Mlliyet Milliyet Blog Milliyet Blog
 

21 Mart '08

 
Kategori
İzmir
 

İzmir'de yaşamak var ya?

İzmir'de yaşamak var ya?
 

21.Mart Dünya Ormancılık Günü(Sayın Vali Cahit KIRAÇ İzmir'e 33 bin yeni fidan dikileceğini açıkladı


Hani uzun bir seyahatten sonra yorgun argın evinize dönersiniz? Kapıdan girdiğiniz an evinizin kokusu, eşyaların duruşu, duvarların rengi size “oh…evim gibisi yok” dedirtir ya… İzmir’i gören viyadüğü dönmek böyle bir şeydir. O viyadük var ya, İstihkâm Viyadüğü? Kapısıdır bu şehrin, girdiğiniz an muhteşem körfezi serer ayaklarınıza halılar gibi.
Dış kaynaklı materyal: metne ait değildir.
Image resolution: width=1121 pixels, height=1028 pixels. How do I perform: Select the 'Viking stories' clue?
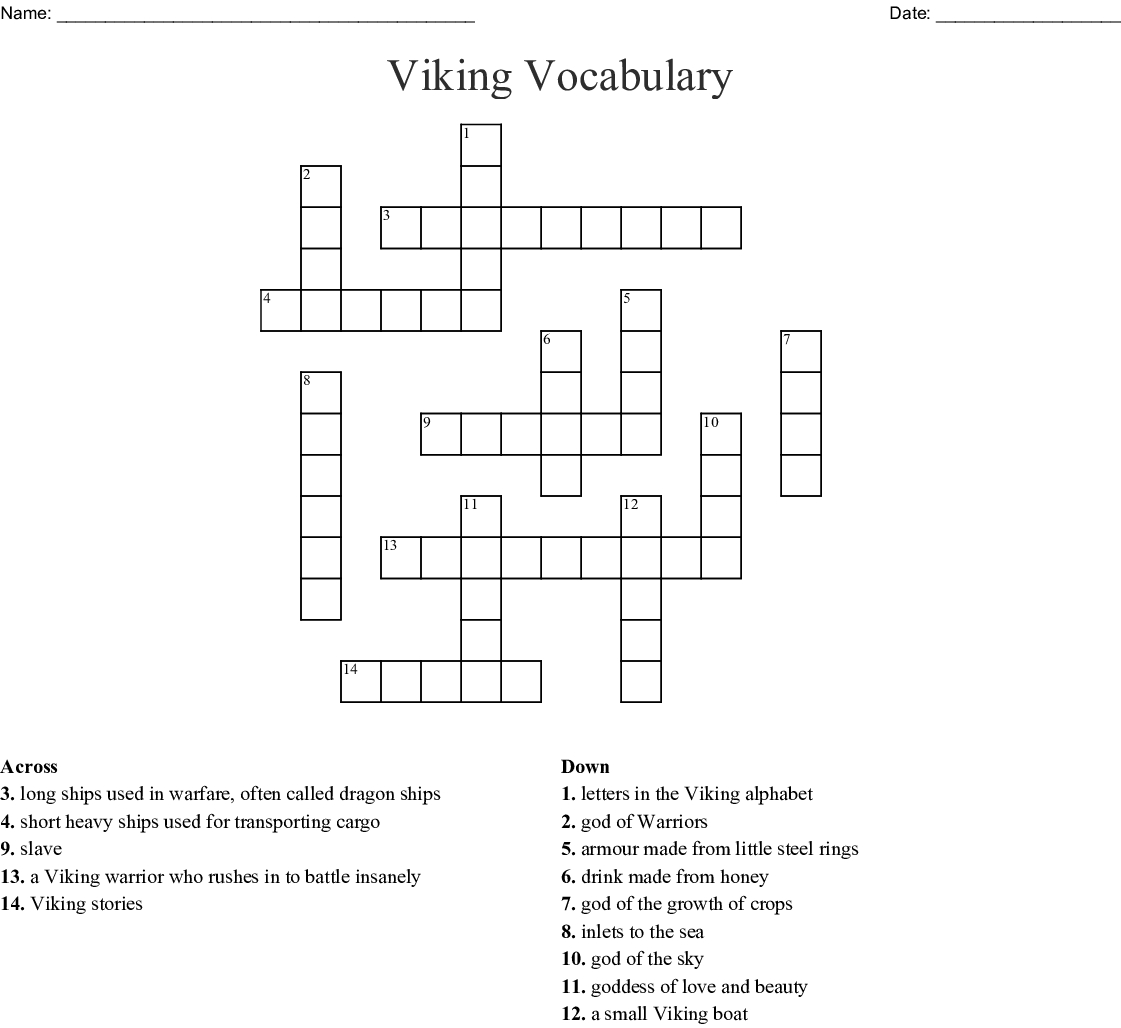coord(72,904)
Hafif hava karamaktaysa ışıl ışıl görürsünüz şehri, avizelerinizin renkli kristalleri misali.

Sıcaktan bunaltan bir günde, sınırına palmiyeler dikilmiş şık bir havuzun yanında, şezlonga uzanıp serin ve hafif alkollü meyve kokteylinizi yudumlamak gibidir İzmir’de yaşamak. Biraz da, yağmurları özlediğinizde güneşin sizi terk edivermesi gibidir, “keşke başka şey dileseymişim” dediğiniz anlar gibidir. Çocukken kumru sesleriyle yattığımız öğlen uykularından uyanıp, yoldan geçen nohutçunun yeşil dallarını koklamak, darıcının kazanına eğilip en sütlüsünü seçmek, martıların çığlıklarıyla o an nerede olduğunu fark etmektir İzmir’de yaşamak.

İzmir’de yaşamak biraz melankoli yaratır insanda. O yüzden lezzetlidir balıklar bu şehirde. Aşk ruha, balıkla rakı da melankoliye gıdadır.
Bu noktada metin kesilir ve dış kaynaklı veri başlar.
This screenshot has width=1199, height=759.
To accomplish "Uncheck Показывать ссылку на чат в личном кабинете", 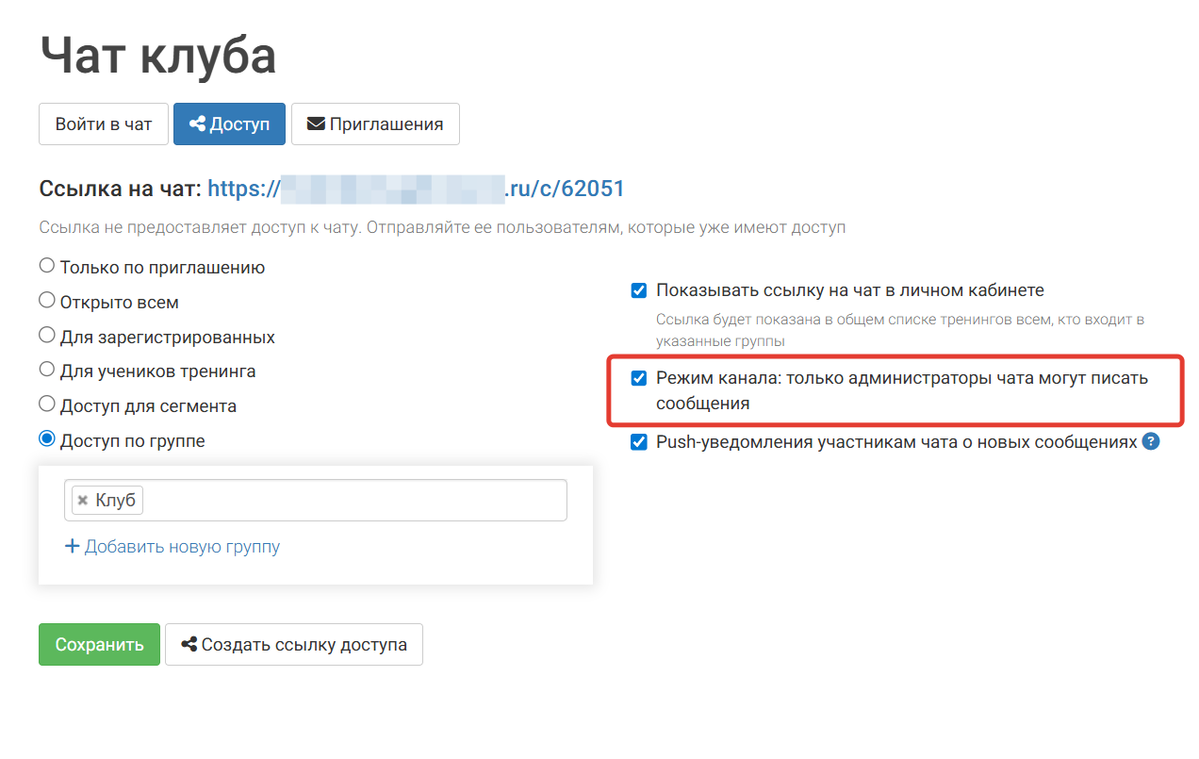I will click(x=638, y=290).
Yağmur her yağdığında kızların yüzü güler, ıslanır saçları, öpüşür kaçışırlar dershane çıkışı. Yağmur her yağdığında desenler çizilir şehre bulutlardan, bir Karşıyaka semalarına, bir Narlıdere tarafına. Yağmur her “fena yağdığında”, taşar bu şehir. Ah! Nasıl taşar bilseniz, nasıl üzer? İzmirli; alır doldurur denizi, yol yapar, ev yapar… Ardından deniz gelir dayanır kapısına… Yerle bir eder ne varsa! Alınmaz, yok bir alıp veremediği, kaldırır kadehini denize, kin tutmaz İzmirli.
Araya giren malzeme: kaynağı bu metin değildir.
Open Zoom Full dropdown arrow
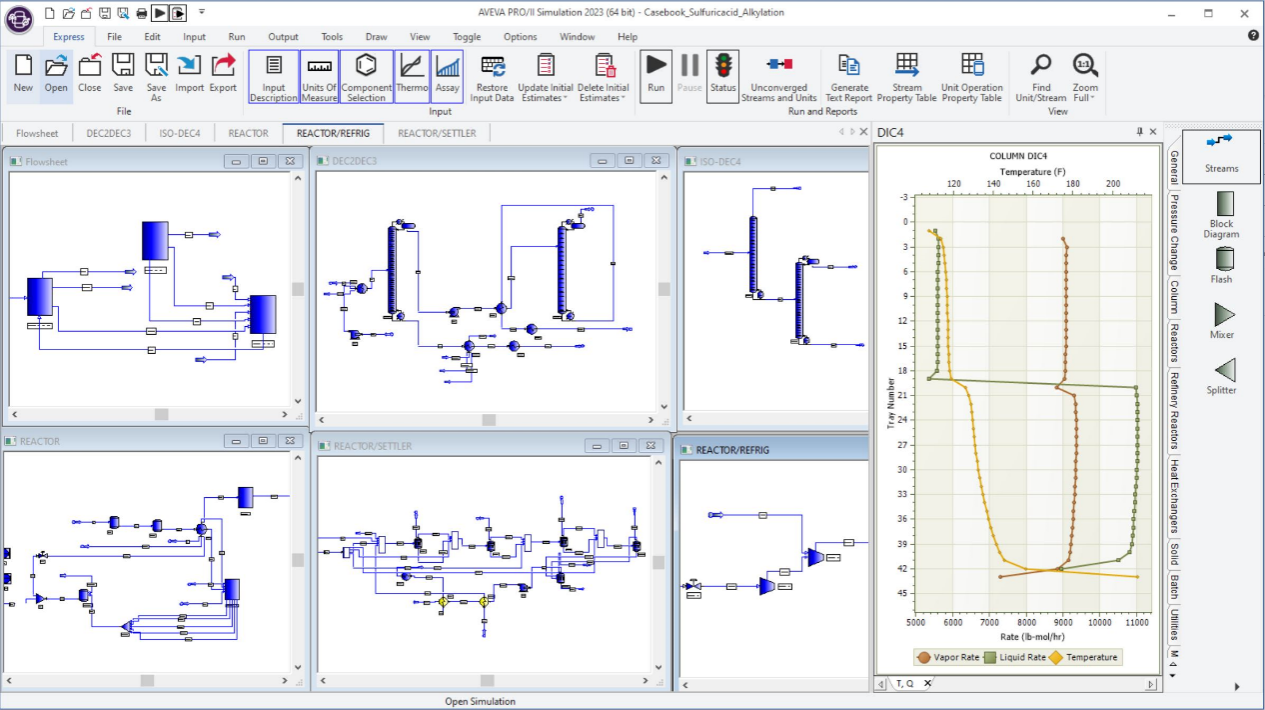 point(1093,98)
İzmir’de yaşamak; sinema kapılarında kuyruğa girmek, fuar zamanı kalabalığa karışıp yitip gitmek, yazın hafta sonu ya Çeşme, ya Foça, ya Kuşadası, ya Gümüldür, ya Urla-Seferihisar ya da Karaburun… illâki bir yerlerde serip kumlara havluyu tadını çıkartmaktır yaşamın. İzmir’in çocukları balıklama dalar içine hayatın, bir kayadan zümrüt bir denize dalarcasına, Ataol BEHRAMOĞLU üstadın dediği gibi. Kar yağmaz İzmir’e. Yağdığında, “İzmir’e kar yağdı sayın seyirciler” der tüm haber kanalları. Apartman bahçelerinde limon ağaçları, zeytin dalları… Aşk eder, meşk eder Güzelyalı’nın ağaçları, bakışıp durur “Karşı” kıyıdakiyle. Zaten aşk ve meşkin ta kendisidir bu şehir. Şu Kordon boyunca yemyeşil çimenler var ya? Denize karşı ne “yaş kemale erdi” dinler, ne türban dinler, “ne daha çocuk onlar” dinler, uzanıp çimenlere alır busesini denizi içine çeke çeke… Bir Karşıyaka vapuru tanık, bir İzmir’in saçları karıştıran, etekleri uçuran yalıçapkını rüzgârı…

Hani hep okunur, duyulur, söylenir ya… Gevreği, boyozu, midyesi, imbatı, samyeli, buzlu bademi, Çeşme’si, kumrusu… bir de güzel kızları. Hepsi mi güzel olur kızların? Hepsi mi güler yüzlü olur? Bornova’da… Hatay’da… Karşıyaka’da… Basmane’de… Özkanlar’da… Güzelbahçe’de… Alsancak’ta… İzmir’de yaşamak var ya…. güzel görmektir aynada.

Siz hiç şehir içi vapurlar arası gezinen pelikanlar gördünüz mü? Hafta sonu güzel havalarda yelkencilerin teknecilerin arasında bir batıp, bir beliren karabataklar? Levanteniyle, müslümanıyla, kürdüyle, musevisiyle, azerisiyle kimin kim olduğunu sorgulamadan yan yana komşudur İzmirli. Karaburun nergislerinin kokusunu tanır her biri, bu şehrin güneşiyle uyanır. İzmir’de yaşamak; kim olduğunu düşünmeden, şehre ait olmaktır, rüzgârla yarışmaktır boynunu kaldırıp. Pelikan misali farklı ve mağrur… ama şehrin de parçası olmaktır.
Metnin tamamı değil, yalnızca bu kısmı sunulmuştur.